Pull out every line of the lines below that contains the string "dimensions".
.....
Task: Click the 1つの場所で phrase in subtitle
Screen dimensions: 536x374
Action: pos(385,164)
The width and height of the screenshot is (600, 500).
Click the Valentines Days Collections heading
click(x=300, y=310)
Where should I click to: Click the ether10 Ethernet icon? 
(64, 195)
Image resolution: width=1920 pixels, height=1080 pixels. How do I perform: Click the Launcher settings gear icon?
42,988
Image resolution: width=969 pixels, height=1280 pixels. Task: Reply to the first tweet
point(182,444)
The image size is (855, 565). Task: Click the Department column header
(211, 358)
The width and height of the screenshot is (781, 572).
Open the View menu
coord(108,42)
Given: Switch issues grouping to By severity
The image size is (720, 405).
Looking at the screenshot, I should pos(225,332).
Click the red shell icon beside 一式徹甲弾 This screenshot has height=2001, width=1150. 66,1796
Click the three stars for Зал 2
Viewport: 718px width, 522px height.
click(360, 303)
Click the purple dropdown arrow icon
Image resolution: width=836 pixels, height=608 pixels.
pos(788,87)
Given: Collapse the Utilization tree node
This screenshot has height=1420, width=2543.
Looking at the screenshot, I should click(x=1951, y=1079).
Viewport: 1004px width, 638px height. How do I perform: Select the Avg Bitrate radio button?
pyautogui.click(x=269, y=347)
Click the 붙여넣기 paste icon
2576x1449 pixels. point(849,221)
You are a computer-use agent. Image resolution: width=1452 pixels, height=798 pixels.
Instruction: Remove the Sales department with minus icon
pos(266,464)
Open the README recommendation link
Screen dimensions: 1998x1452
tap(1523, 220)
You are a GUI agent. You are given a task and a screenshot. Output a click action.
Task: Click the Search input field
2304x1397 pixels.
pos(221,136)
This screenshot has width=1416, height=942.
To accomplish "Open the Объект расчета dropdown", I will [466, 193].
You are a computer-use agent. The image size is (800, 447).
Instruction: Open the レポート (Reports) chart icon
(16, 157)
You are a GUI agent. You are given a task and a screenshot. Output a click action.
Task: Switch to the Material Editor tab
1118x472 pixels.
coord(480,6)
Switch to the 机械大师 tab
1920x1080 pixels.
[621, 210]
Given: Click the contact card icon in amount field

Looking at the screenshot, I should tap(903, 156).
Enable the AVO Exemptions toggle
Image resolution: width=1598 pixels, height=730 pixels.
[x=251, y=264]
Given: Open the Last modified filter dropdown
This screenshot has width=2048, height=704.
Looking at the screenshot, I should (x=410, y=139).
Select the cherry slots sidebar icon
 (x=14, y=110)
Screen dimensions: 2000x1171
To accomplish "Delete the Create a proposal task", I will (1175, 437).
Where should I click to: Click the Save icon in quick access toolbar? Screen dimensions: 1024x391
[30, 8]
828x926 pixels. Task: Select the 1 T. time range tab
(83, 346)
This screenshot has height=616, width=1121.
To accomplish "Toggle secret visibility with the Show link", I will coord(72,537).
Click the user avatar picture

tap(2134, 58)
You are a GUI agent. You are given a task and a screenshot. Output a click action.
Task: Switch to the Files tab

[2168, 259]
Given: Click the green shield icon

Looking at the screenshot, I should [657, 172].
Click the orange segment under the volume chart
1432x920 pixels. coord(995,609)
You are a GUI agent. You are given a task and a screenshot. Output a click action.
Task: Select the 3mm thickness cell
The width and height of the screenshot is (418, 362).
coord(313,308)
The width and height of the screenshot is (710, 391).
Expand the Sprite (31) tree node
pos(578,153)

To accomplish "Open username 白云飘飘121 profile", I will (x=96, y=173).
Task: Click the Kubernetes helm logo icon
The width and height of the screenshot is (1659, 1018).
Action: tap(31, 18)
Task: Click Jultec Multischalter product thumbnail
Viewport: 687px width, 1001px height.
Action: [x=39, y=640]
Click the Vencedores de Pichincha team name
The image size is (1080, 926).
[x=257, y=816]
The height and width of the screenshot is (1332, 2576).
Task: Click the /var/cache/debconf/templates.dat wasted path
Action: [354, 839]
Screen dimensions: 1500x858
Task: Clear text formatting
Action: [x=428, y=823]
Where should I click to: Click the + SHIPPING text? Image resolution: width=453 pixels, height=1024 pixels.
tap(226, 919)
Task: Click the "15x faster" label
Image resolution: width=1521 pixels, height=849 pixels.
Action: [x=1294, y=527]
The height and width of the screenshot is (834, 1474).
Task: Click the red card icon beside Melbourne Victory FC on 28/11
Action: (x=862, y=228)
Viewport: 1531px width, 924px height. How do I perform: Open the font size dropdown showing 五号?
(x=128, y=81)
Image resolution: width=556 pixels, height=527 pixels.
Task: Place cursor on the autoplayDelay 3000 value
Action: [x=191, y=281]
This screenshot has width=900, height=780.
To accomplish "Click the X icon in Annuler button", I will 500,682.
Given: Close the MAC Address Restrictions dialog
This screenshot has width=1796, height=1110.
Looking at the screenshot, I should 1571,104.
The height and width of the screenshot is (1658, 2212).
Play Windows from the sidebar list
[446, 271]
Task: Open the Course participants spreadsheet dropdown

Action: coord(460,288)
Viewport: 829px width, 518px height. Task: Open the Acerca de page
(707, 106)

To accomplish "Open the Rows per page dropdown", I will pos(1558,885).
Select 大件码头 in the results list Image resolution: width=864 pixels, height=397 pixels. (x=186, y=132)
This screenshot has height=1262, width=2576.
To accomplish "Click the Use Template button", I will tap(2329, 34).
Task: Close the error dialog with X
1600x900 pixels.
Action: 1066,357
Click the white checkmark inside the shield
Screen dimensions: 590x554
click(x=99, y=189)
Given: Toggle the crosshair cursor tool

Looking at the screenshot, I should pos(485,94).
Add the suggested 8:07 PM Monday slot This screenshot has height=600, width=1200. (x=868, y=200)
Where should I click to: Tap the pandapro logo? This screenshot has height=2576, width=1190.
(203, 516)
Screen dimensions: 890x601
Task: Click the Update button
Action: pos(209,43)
.....
■ WRITTEN RESPONSE:
Screen dimensions: 536x374
Screen dimensions: 1998x1452
Screen dimensions: 2000x1171
Where should I click to: Click the Save icon in quick access toolbar? Screen dimensions: 1024x391
Screen dimensions: 1500x858
Screen dimensions: 590x554
Screen dimensions: 890x601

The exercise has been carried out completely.